Robert Bresson (1901–1999) was among the most highly regarded French filmmakers of all time; his non-professional actors, ellipses, and sparse use of scoring have led his works to be regarded as preeminent examples of minimalist film. Bresson was trained as a painter before moving into films as a screenwriter, making a short film (atypically a comedy) Public Affairs in 1934. After spending more than a year as a German POW during World War II, he made his debut with Angels of Sin (1943). His next film, Les Dames du Bois de Boulogne (1945), would be the last time he would work with professional actors. From Journal d'un cure de campagne (1951) (aka "Diary of a Country Priest") onwards, he created a unique minimalist style in which all but the barest essentials are omitted from the film (often, crucial details are only given in the soundtrack), with the actors (he calls them “models”) giving deliberately flat, expressionless performances. It's a demanding and difficult, intensely personal style, which means that his films never achieved great popularity (it was rare for him to make more than one film every five years), but he has a fanatical following among critics, who rate him as one of the greatest artists in the history of the cinema. He retired in the 1980s, after failing to raise the money for a long-planned adaptation of the Book of Genesis.

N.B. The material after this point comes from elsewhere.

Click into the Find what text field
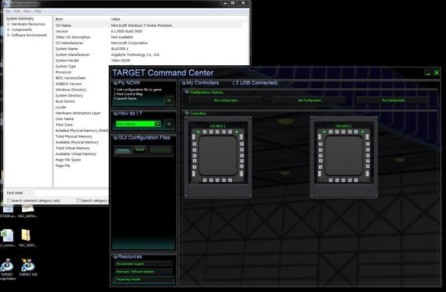The image size is (446, 292). pos(70,193)
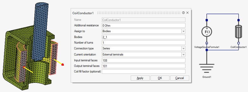This screenshot has width=248, height=92.
Task: Select the CoilConductor1 coil symbol
Action: click(x=239, y=32)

In both academic and colloquial terms, 101 denotes the elementary or basic facts associated with the field or subject specified. During 101, ARMATA becomes a learning ground for the novices and enthusiasts alike, offering fresh insight into some of the most influential movies and filmmakers of our era.
All films will be screened in the original language with Albanian subtitles and the entrance is free of charge. Kino ARMATA is supported by Prishtina Municipality and Swiss Agency for Development and Cooperation (SDC) and is located at Brigada e Kosovës St., behind the amphitheater at the Zahir Pajaziti Square.